» What you have to do: Every entry has to be output exactly, with none skipped.
----------
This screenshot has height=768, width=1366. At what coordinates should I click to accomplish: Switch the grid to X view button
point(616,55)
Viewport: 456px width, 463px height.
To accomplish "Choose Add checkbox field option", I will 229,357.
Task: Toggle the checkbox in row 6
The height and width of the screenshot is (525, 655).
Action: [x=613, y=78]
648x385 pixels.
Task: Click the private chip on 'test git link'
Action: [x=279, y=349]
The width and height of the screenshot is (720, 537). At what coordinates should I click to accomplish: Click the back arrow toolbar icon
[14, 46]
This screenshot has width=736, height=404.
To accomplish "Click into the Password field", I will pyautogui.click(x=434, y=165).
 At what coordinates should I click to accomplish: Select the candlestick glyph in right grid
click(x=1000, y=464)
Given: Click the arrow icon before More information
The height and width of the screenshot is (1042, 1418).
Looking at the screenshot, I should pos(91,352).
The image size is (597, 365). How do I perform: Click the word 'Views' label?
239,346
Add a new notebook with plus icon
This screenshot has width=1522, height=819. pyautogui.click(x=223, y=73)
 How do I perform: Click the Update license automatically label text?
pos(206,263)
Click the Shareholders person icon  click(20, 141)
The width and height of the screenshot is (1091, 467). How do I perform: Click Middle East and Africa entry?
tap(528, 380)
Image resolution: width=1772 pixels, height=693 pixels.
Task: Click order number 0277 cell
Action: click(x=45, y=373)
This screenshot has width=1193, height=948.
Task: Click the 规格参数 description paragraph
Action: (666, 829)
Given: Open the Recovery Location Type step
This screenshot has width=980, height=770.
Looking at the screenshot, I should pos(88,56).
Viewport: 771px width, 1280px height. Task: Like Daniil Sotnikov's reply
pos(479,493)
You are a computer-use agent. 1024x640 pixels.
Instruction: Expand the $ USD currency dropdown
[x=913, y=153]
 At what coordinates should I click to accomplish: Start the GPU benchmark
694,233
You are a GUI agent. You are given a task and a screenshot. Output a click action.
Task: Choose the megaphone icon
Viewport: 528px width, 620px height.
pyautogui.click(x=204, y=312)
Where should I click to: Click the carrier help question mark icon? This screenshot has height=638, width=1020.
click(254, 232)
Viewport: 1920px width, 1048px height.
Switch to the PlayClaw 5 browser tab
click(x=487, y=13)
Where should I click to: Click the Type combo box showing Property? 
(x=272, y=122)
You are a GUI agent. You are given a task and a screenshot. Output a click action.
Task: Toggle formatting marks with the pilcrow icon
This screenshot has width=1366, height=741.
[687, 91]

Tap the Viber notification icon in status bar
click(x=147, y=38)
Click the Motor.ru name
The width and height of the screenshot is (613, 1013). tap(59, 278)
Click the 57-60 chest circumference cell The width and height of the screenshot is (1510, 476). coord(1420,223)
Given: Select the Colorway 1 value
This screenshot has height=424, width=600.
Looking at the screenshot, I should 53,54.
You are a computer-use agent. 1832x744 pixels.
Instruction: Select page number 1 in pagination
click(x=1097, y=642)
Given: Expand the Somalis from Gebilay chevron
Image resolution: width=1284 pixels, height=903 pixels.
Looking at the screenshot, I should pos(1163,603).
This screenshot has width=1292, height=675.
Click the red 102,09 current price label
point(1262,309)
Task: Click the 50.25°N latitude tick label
----------
» Output of the task:
This screenshot has height=768, width=1366. At what coordinates should I click to accomplish: Switch the grid to X view button
point(616,55)
Viewport: 456px width, 463px height.
To accomplish "Choose Add checkbox field option", I will 229,357.
Task: Toggle the checkbox in row 6
The height and width of the screenshot is (525, 655).
Action: [x=613, y=78]
648x385 pixels.
Task: Click the private chip on 'test git link'
Action: [x=279, y=349]
The width and height of the screenshot is (720, 537). At what coordinates should I click to accomplish: Click the back arrow toolbar icon
[14, 46]
This screenshot has width=736, height=404.
To accomplish "Click into the Password field", I will pyautogui.click(x=434, y=165).
 At what coordinates should I click to accomplish: Select the candlestick glyph in right grid
click(x=1000, y=464)
Given: Click the arrow icon before More information
The height and width of the screenshot is (1042, 1418).
Looking at the screenshot, I should pos(91,352).
The image size is (597, 365). How do I perform: Click the word 'Views' label?
239,346
Add a new notebook with plus icon
This screenshot has width=1522, height=819. pyautogui.click(x=223, y=73)
 How do I perform: Click the Update license automatically label text?
pos(206,263)
Click the Shareholders person icon  click(20, 141)
The width and height of the screenshot is (1091, 467). How do I perform: Click Middle East and Africa entry?
tap(528, 380)
Image resolution: width=1772 pixels, height=693 pixels.
Task: Click order number 0277 cell
Action: click(x=45, y=373)
This screenshot has width=1193, height=948.
Task: Click the 规格参数 description paragraph
Action: (666, 829)
Given: Open the Recovery Location Type step
This screenshot has width=980, height=770.
Looking at the screenshot, I should pos(88,56).
Viewport: 771px width, 1280px height. Task: Like Daniil Sotnikov's reply
pos(479,493)
You are a computer-use agent. 1024x640 pixels.
Instruction: Expand the $ USD currency dropdown
[x=913, y=153]
 At what coordinates should I click to accomplish: Start the GPU benchmark
694,233
You are a GUI agent. You are given a task and a screenshot. Output a click action.
Task: Choose the megaphone icon
Viewport: 528px width, 620px height.
pyautogui.click(x=204, y=312)
Where should I click to: Click the carrier help question mark icon? This screenshot has height=638, width=1020.
click(254, 232)
Viewport: 1920px width, 1048px height.
Switch to the PlayClaw 5 browser tab
click(x=487, y=13)
Where should I click to: Click the Type combo box showing Property? 
(x=272, y=122)
You are a GUI agent. You are given a task and a screenshot. Output a click action.
Task: Toggle formatting marks with the pilcrow icon
This screenshot has width=1366, height=741.
[687, 91]

Tap the Viber notification icon in status bar
click(x=147, y=38)
Click the Motor.ru name
The width and height of the screenshot is (613, 1013). tap(59, 278)
Click the 57-60 chest circumference cell The width and height of the screenshot is (1510, 476). coord(1420,223)
Given: Select the Colorway 1 value
This screenshot has height=424, width=600.
Looking at the screenshot, I should 53,54.
You are a computer-use agent. 1832x744 pixels.
Instruction: Select page number 1 in pagination
click(x=1097, y=642)
Given: Expand the Somalis from Gebilay chevron
Image resolution: width=1284 pixels, height=903 pixels.
Looking at the screenshot, I should pos(1163,603).
This screenshot has width=1292, height=675.
Click the red 102,09 current price label
point(1262,309)
Task: Click the 50.25°N latitude tick label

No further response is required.